On properties and numerical computation of critical points of eigencurves of bivariate matrix pencils
Bor Plestenjak
TL;DR
The work provides a unified framework for critical points of eigencurves in bivariate matrix pencils by introducing 2D points and ZGV points, which correspond to special eigenstructure where the derivative of the eigenvalue function vanishes. It connects these points to singular and regular two-parameter eigenvalue problems via operator determinants, and offers three numerical approaches: (i) a singular GEP-based method to obtain all 2D/ZGV points, (ii) a projected regular 2EP approach that enables efficient computation of subsets near targets, and (iii) a Gauss-Newton-type method with a fixed relative distance initialization (MFRD) for fast local convergence. The paper demonstrates the methods on diverse problems, including distance to instability, double eigenvalue problems, and two-parameter Sturm-Liouville and quadratic eigenvalue problems, and provides practical guidance and code for replication. Together, these results advance reliable global and local computation of critical points in multivariate matrix pencils with broad engineering and applied-mathematics relevance.
Abstract
We investigate critical points of eigencurves of bivariate matrix pencils $A+λB +μC$. Points $(λ,μ)$ for which $\det(A+λB+μC)=0$ form algebraic curves in $\mathbb C^2$ and we focus on points where $μ'(λ)=0$. Such points are referred to as zero-group-velocity (ZGV) points, following terminology from engineering applications. We provide a general theory for the ZGV points and show that they form a subset (with equality in the generic case) of the 2D points $(λ_0,μ_0)$, where $λ_0$ is a multiple eigenvalue of the pencil $(A+μ_0 C)+λB$, or, equivalently, there exist nonzero $x$ and $y$ such that $(A+λ_0 B+μ_0 C)x=0$, $y^H(A+λ_0 B+μ_0 C)=0$, and $y^HBx=0$. We introduce three numerical methods for computing 2D and ZGV points. The first method calculates all 2D (ZGV) points from the eigenvalues of a related singular two-parameter eigenvalue problem. The second method employs a projected regular two-parameter eigenvalue problem to compute either all eigenvalues or only a subset of eigenvalues close to a given target.

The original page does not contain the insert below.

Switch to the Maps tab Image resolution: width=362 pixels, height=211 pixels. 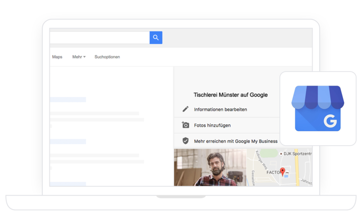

The third approach is a locally convergent Gauss--Newton-type method that computes a single 2D point from an inital approximation, the later can be provided for all 2D points via the method of fixed relative distance by Jarlebring, Kvaal, and Michiels. In our numerical examples we use these methods to compute 2D-eigenvalues, solve double eigenvalue problems, determine ZGV points of a parameter-dependent quadratic eigenvalue problem, evaluate the distance to instability of a stable matrix, and find critical points of eigencurves of a two-parameter Sturm-Liouville problem.